Changing Clients’ Lives with Special Needs Trusts
Imagine being forced to choose between life-saving medical benefits and accepting the heartfelt gift bequeathed by a loved one who has passed away. With his specialized knowledge of special needs trusts, Panel attorney Kevin Urbatsch prevents individuals with disabilities from having to choose.
“People with disabilities must contend with unintentional discrimination, presumptions that they cannot do certain things, and the mistaken belief that they are a drag on society,” Kevin explains. “I’ve always felt that individuals with disabilities need a strong voice to support and advocate for them.”
Kevin has worked on behalf of people living with disabilities throughout his career and has been a member of the ALRP Panel since February 2008. When he began practicing law as a litigation attorney, Kevin readily accepted many discrimination cases and Americans with Disabilities Act public access cases.

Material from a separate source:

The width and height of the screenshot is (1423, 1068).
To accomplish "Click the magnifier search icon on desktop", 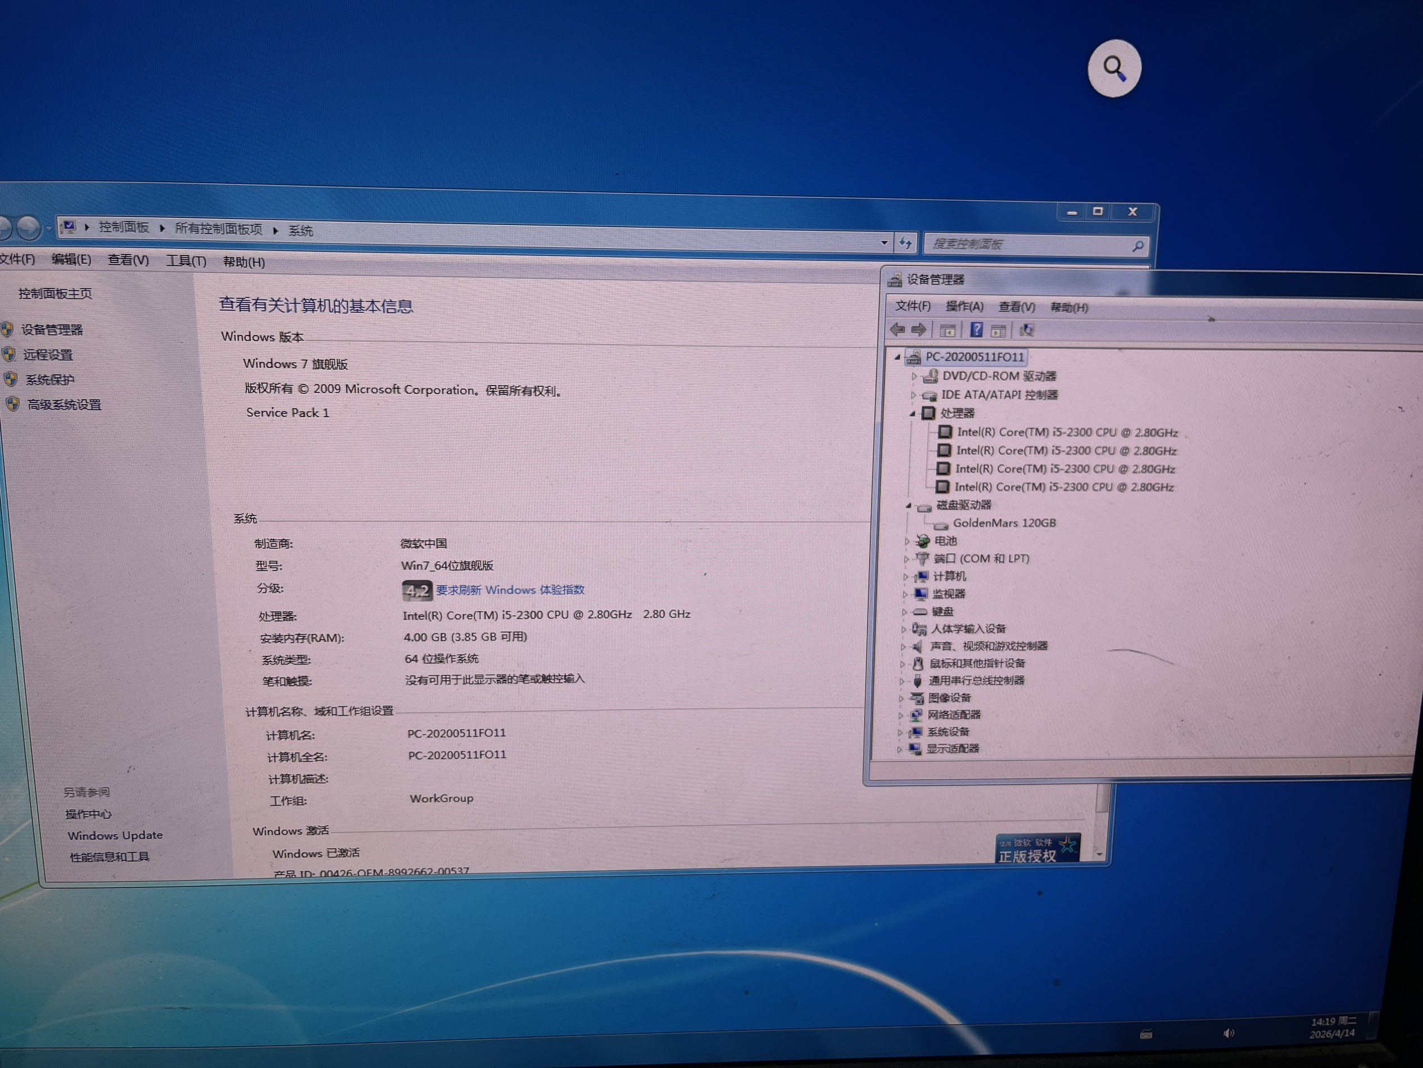I will (x=1114, y=68).
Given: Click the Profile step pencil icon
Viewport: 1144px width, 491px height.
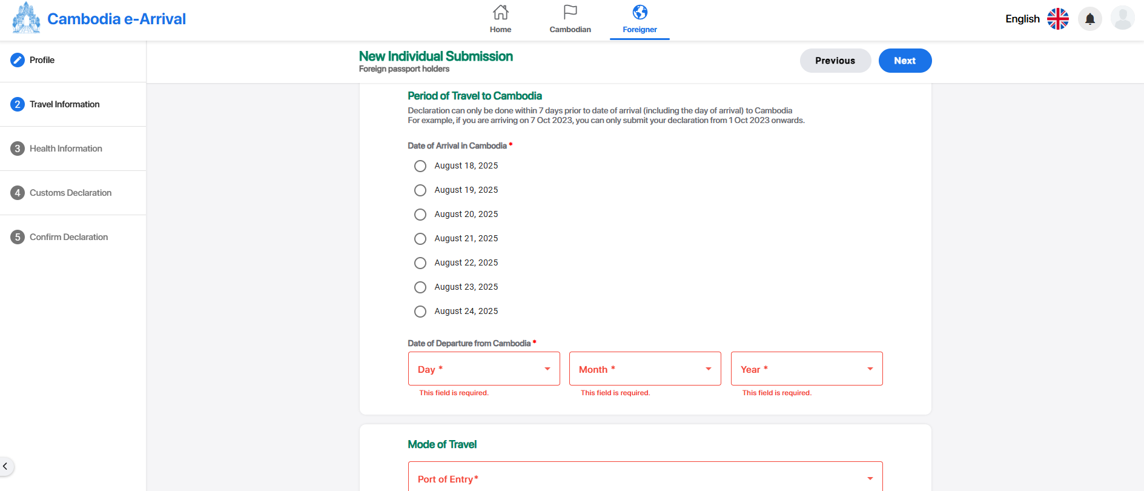Looking at the screenshot, I should 17,59.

Once he transitioned from litigation to estate planning, his dedication to helping people with disabilities continued. Now at Myers Urbatsch P.C., a full-service estate planning law corporation, Kevin specializes in the planning needs of individuals with disabilities and their families.

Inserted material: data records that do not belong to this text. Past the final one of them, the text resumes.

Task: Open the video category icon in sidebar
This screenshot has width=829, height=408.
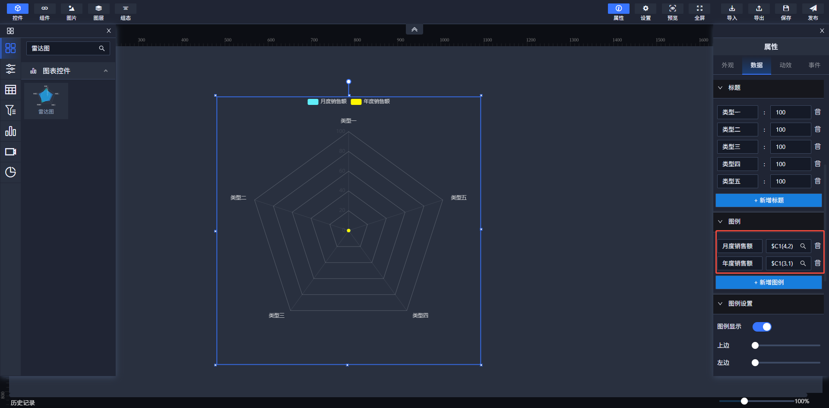Action: [x=10, y=152]
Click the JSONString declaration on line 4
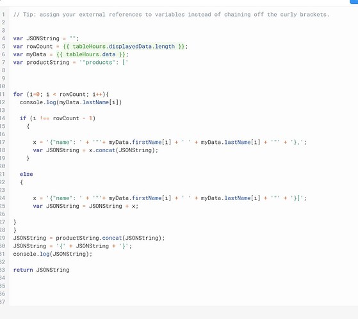Viewport: 358px width, 319px height. coord(46,38)
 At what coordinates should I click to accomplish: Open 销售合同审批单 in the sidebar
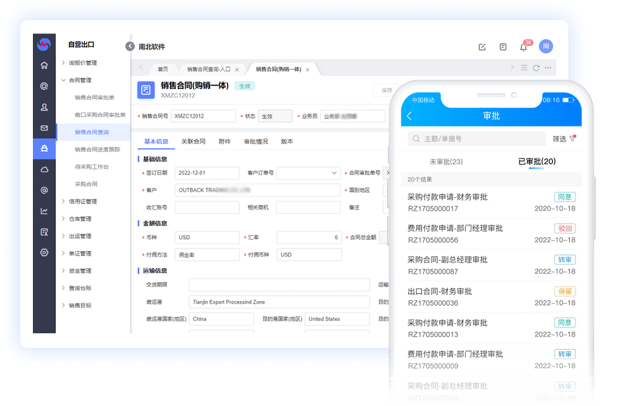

Recently, a client turned to ALRP when his mother passed away. He sought advice on how being named the primary beneficiary of her trust would affect his Medi-Cal and Supplemental Security Income (SSI) benefits. Kevin quickly agreed to consult with the client. With Kevin’s help, the client was able to move forward and feel good about his decision. “I feel better educated, more informed, supported, and less isolated. I feel more secure in dealing with the legal issues I have. You’ve been very helpful—thank you!”
Special needs trusts are essential—they allow money to be set aside for a disabled beneficiary while still allowing them to remain eligible for SSI and Medi-Cal. Many people with disabilities are unaware of this option and instead refuse their inheritance in fear that they will lose their public benefits. “My biggest challenge,” Kevin says, “is making sure people know what they’re entitled to.”
In addition to supporting HIV-positive clients, Kevin assists people living with multiple sclerosis, Down syndrome, and quadriplegia. Although gifts from family are appreciated, they are rarely sufficient to pay a lifetime’s worth of expensive medical care. By receiving inherited assets, a person becomes ineligible for public assistance, including public health insurance, forcing them to pay for their long-term medical expenses out-of-pocket. Even one small surgical operation can deplete an entire inherited gift.
For Kevin’s clients, most of whom are homebound and unable to work full-time, public benefits are crucial for receiving healthcare. Unfortunately, as California continues to cut Medi-Cal benefits and SSI, many people rely on the limited assistance they inherit from friends and family to cover additional expenses. Kevin’s specialized legal knowledge and dedication allow his clients to maintain the vital services they depend on while honoring the wishes of their loved ones.
A native of Northern Iowa, Kevin received his law degree from St. Louis University in 1993. He moved to California shortly after he became licensed to practice. In addition to consulting with clients and mentoring ALRP attorneys, Kevin decided to share his knowledge in a book after receiving so many questions about special needs trusts. Kevin authored Special Needs Trusts: Protect Your Child’s Financial Future, published by Nolo Press in April 2011. From 2006 to 2009, Kevin was an Attorney-Editor for the Continuing Education of the Bar in its estate planning group.
In his free time, Kevin enjoys supporting the San Francisco Giants and participating in the Lawyer’s League Softball Team. An avid bicyclist, Kevin first learned of ALRP during one of his numerous AIDS/LifeCycle rides. He hopes to participate in another ride soon.
ALRP is truly grateful for Kevin’s dedication to serving underrepresented communities as a lawyer, educator, and advocate.